Data excerpts
____
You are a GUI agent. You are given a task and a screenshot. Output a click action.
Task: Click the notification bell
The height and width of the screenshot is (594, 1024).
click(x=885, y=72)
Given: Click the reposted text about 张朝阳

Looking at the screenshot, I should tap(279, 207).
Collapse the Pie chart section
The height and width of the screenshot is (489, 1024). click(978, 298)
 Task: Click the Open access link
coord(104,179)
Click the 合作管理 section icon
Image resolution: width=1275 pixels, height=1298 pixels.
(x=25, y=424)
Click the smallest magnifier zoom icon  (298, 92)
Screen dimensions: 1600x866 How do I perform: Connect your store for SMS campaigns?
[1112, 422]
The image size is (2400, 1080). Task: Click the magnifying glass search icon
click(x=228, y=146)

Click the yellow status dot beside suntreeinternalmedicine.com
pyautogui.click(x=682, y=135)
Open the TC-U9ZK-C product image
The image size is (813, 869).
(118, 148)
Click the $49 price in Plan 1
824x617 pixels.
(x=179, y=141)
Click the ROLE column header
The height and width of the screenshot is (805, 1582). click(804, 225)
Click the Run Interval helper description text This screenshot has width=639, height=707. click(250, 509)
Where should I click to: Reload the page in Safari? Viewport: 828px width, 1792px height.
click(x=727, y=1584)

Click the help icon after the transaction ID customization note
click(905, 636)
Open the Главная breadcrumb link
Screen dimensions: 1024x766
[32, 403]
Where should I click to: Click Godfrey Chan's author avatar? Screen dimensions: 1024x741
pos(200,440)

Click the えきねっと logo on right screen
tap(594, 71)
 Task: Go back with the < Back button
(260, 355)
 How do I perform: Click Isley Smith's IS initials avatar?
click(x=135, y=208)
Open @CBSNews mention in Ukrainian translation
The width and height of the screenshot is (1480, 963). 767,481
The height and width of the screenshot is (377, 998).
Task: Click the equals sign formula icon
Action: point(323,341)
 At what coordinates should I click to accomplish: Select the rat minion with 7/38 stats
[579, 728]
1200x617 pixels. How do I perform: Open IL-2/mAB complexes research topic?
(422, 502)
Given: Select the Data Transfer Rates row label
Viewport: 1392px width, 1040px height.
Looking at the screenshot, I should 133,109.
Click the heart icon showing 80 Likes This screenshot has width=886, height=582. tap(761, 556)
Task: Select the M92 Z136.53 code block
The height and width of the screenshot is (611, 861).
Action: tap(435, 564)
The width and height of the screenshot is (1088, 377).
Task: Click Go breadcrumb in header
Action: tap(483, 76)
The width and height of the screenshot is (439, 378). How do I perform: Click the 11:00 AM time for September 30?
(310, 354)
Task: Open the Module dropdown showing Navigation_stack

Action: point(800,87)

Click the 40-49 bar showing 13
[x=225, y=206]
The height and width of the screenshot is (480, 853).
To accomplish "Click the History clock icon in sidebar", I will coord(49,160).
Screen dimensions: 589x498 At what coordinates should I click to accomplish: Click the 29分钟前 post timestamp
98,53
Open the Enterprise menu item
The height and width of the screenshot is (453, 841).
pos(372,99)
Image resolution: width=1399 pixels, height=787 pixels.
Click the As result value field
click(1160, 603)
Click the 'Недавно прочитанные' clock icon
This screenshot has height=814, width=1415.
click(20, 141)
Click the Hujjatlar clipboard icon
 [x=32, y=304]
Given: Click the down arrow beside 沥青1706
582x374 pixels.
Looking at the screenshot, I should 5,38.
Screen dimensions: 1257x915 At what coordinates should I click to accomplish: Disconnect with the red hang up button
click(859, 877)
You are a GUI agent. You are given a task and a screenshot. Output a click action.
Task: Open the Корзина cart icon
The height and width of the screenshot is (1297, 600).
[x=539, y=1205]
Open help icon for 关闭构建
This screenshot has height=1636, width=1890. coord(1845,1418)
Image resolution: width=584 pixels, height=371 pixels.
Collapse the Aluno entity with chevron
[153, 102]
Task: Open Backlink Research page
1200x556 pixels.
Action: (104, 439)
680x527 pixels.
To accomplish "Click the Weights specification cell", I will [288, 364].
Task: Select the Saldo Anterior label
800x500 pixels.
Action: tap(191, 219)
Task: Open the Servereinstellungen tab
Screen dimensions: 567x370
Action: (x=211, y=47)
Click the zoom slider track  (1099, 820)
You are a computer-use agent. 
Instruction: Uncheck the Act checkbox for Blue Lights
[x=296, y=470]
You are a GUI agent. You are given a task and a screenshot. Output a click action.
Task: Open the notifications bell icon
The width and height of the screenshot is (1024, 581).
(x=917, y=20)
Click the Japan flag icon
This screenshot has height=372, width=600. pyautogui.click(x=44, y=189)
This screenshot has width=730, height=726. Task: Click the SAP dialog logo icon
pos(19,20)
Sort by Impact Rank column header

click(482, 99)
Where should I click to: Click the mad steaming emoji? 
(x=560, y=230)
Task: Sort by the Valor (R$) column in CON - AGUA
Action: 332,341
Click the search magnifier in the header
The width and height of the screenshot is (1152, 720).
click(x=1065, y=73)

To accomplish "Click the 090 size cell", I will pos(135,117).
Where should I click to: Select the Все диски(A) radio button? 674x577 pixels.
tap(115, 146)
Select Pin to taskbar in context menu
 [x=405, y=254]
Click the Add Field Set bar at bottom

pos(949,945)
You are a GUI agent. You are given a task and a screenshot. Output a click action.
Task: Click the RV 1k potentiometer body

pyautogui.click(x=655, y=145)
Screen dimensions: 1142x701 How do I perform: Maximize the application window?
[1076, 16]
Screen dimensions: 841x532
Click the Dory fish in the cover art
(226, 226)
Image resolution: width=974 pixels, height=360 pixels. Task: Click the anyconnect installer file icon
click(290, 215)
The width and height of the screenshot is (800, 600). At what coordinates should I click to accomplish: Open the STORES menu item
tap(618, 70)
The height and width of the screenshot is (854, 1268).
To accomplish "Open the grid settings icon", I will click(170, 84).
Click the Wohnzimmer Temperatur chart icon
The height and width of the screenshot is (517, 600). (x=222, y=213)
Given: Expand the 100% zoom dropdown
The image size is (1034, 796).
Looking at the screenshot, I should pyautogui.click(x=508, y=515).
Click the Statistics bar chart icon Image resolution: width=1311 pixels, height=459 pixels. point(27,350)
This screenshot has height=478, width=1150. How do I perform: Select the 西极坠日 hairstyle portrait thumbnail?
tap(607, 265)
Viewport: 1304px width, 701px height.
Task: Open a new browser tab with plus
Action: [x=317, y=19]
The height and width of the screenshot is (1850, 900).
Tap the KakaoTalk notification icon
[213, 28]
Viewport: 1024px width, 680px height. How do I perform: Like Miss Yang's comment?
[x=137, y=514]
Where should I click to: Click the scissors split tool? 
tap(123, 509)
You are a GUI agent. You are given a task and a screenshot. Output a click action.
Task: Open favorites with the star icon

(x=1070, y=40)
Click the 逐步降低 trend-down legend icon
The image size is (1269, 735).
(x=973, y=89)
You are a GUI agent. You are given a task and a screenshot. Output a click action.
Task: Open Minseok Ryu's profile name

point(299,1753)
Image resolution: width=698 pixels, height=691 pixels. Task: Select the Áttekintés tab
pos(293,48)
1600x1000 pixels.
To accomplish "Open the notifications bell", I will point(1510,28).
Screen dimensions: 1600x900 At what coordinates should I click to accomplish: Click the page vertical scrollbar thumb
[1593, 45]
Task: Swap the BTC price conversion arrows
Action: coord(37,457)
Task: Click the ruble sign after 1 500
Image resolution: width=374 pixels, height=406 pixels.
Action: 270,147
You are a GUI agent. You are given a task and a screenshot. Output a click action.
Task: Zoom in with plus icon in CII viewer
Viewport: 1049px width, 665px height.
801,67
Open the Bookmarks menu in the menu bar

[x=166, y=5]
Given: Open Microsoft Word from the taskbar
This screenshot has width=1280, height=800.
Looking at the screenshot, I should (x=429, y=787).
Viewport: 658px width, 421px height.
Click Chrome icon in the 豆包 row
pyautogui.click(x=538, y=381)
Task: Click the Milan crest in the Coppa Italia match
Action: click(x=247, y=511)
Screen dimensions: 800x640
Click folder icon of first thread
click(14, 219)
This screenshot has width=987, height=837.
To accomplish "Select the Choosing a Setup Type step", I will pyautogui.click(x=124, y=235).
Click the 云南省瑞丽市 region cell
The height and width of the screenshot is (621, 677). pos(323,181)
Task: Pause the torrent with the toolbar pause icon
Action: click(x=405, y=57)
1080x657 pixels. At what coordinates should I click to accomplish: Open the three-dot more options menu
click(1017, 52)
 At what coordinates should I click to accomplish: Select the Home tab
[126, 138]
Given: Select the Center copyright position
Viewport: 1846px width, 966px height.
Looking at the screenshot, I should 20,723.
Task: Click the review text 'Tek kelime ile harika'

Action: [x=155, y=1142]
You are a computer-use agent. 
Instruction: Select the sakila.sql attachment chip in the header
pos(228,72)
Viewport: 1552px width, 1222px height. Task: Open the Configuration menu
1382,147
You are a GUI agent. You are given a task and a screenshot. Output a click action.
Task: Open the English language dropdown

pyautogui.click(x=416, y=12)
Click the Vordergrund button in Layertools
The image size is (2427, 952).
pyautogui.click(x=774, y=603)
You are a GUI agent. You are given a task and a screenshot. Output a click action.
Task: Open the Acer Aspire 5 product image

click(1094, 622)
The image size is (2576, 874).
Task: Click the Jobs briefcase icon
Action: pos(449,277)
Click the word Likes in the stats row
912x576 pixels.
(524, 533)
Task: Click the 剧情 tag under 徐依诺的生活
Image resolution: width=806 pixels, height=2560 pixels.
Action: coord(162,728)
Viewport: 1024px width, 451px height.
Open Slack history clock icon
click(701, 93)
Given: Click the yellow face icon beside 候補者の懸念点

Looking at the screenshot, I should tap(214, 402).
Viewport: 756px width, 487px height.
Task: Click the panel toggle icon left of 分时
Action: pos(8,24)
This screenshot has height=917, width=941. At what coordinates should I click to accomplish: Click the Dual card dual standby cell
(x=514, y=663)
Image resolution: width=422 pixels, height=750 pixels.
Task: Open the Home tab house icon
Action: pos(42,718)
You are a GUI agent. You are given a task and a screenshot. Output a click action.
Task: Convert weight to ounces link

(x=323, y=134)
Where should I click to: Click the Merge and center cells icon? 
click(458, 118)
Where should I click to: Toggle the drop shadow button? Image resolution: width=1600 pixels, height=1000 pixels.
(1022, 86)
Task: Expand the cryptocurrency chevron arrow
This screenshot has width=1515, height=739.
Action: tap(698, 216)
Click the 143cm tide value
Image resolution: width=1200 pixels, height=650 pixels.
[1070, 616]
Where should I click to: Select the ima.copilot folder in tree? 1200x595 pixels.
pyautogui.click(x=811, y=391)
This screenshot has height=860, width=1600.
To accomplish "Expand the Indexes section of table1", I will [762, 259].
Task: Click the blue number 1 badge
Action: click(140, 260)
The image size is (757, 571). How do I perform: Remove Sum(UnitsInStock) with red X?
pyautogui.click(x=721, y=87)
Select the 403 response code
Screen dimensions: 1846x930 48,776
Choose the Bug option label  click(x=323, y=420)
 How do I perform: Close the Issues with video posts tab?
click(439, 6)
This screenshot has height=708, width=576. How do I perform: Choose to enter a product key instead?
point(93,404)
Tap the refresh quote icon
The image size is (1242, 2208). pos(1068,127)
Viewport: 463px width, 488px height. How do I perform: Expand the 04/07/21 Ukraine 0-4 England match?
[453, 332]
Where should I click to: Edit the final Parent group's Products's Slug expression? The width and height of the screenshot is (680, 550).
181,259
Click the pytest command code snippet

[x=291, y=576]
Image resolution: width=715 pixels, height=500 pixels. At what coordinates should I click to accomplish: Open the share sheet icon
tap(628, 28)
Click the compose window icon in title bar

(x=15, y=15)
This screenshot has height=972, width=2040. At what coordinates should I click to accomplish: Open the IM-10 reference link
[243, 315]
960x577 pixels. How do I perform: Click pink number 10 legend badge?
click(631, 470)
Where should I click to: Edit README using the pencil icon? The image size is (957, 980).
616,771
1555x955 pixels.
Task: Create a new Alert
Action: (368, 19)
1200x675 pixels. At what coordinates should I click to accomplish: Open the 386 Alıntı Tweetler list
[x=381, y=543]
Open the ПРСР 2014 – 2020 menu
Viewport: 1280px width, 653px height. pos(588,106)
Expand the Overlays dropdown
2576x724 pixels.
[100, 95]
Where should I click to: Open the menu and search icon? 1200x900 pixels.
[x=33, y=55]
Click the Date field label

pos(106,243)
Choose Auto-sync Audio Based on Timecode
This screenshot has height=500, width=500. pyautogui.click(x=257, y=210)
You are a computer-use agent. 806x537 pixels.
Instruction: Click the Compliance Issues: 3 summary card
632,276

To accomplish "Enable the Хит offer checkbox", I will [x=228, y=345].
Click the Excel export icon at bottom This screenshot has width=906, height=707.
____
## Problem to solve
Where a line above contains the word "bell", copy that line.

## Answer to this problem
Task: Click the notification bell
Task: Open the notifications bell icon
To accomplish "Open the notifications bell", I will point(1510,28).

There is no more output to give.